Decided: June 5, 1987.

PADUCAH MARINE WAYS, INC. APPELLANT
v.
REVENUE CABINET COMMONWEALTH OF KENTUCKY APPELLEE



APPEAL FROM FRANKLIN CIRCUIT COURT HONORABLE WILLIAM L. GRAHAM, JUDGE ACTION NO. 85-CI-0213.

Clayton

BEFORE: CLAYTON, MILLER, and WILHOIT, JUDGES.

CLAYTON, JUDGE. This is an appeal from an order of the Franklin Circuit Court assessing a use tax on property used by the taxpayer in the construction and repair of ships and vessels. This decision reversed the ruling of the Kentucky Board of Tax Appeals which held that the property used by the taxpayer in the construction and repair of ships and vessels was exempt. We agree with the ruling of the Board of Tax Appeals and accordingly reverse the decision of the Franklin Circuit Court.

This opinion will be centered upon and for the most part limited to an interpretation of KRS 139.483 as we perceive this to be the central question. Appellant, Paducah Marine, is a commercial manufacturer and repairer of ships and other river vessels used principally in the transportation of property or in the conveyance of persons for hire. Appellee, Revenue Cabinet, audited Paducah Marine for the period of October, 1977, through March, 1983, and assessed an additional sales and use tax. This deficiency assessment was based upon the Revenue Cabinet's determination that certain property purchased by Paducah Marine was not exempt from taxation under KRS 139.483. The Revenue Cabinet interprets the exemption as applying only to that material which actually becomes a part of the ship or vessel as a result of the construction or repair activity. Paducah Marine interpreted the exemption to apply to all property used in the repair or construction of ships and vessels.

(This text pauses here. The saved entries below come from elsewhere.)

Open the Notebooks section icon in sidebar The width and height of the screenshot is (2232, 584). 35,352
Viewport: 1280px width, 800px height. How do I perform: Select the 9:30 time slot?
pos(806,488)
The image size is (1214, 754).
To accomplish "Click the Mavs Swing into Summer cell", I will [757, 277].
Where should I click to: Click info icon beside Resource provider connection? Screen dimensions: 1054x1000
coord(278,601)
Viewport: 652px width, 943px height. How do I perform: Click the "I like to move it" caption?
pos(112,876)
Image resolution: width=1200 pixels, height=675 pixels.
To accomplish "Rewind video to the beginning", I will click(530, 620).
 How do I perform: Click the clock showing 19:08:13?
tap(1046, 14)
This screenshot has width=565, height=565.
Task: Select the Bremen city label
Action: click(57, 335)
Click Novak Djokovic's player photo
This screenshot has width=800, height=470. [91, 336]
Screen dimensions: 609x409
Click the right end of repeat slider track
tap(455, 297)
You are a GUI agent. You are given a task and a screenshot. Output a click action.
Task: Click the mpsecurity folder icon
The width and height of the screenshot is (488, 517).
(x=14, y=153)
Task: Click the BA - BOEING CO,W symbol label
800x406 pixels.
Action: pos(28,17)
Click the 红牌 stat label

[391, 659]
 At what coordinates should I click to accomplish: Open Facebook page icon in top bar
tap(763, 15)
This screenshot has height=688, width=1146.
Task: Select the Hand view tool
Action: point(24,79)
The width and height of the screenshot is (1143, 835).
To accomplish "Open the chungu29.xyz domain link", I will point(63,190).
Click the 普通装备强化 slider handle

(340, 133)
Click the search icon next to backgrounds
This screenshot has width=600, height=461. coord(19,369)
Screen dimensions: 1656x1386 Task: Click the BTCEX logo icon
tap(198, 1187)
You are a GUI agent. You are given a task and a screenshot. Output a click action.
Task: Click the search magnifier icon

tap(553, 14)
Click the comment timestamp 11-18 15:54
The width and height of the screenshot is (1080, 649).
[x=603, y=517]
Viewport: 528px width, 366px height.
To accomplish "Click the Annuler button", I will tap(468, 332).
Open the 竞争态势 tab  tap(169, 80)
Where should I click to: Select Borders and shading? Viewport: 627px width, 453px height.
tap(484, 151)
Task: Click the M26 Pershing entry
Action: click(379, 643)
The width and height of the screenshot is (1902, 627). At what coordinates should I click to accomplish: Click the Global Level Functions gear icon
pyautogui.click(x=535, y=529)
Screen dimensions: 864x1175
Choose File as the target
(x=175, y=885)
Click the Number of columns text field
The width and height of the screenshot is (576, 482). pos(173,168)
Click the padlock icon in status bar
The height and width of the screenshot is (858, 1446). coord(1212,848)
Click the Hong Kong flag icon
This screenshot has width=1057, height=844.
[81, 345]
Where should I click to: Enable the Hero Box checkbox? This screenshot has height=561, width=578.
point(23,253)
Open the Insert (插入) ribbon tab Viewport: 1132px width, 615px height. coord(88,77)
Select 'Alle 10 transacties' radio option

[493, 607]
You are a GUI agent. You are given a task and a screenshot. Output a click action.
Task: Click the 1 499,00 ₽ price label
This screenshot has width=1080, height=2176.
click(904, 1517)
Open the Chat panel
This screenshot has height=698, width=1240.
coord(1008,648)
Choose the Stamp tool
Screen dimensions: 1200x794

KRS 139.483 states, in pertinent part,

The taxes imposed under the provisions of this chapter shall not apply to the sale of or the storage, use, or other consumption of, ships and vessels, including property used in the repair or construction of, ... such ships and vessels . . . .

The Revenue Cabinet challenges the Board of Tax Appeals' decision on the basis that it was not supported by substantial evidence citing Tackett v. Ky. Unemployment Ins. Commission, Ky. App., 630 S.W.2d 76 (1982). We disagree. In the instant case, there was testimony by the controller of Paducah Marine that the river industry had applied the exemption to all the property used in the repair and construction of vessels. There was testimony by a Revenue Cabinet official that the exemption applied only to that material incorporated into a ship or vessel during repair. This official conceded that the tax returns were cumulative and that they would not indicate which items were claimed as exempt. Paducah Marine maintained that they included all their property used in the repairs of ships and vessels in their previous audit covering January, 1965, through December, 1968. We believe the record contains substantial evidence upon which the Board of Tax Appeals could have based its decision.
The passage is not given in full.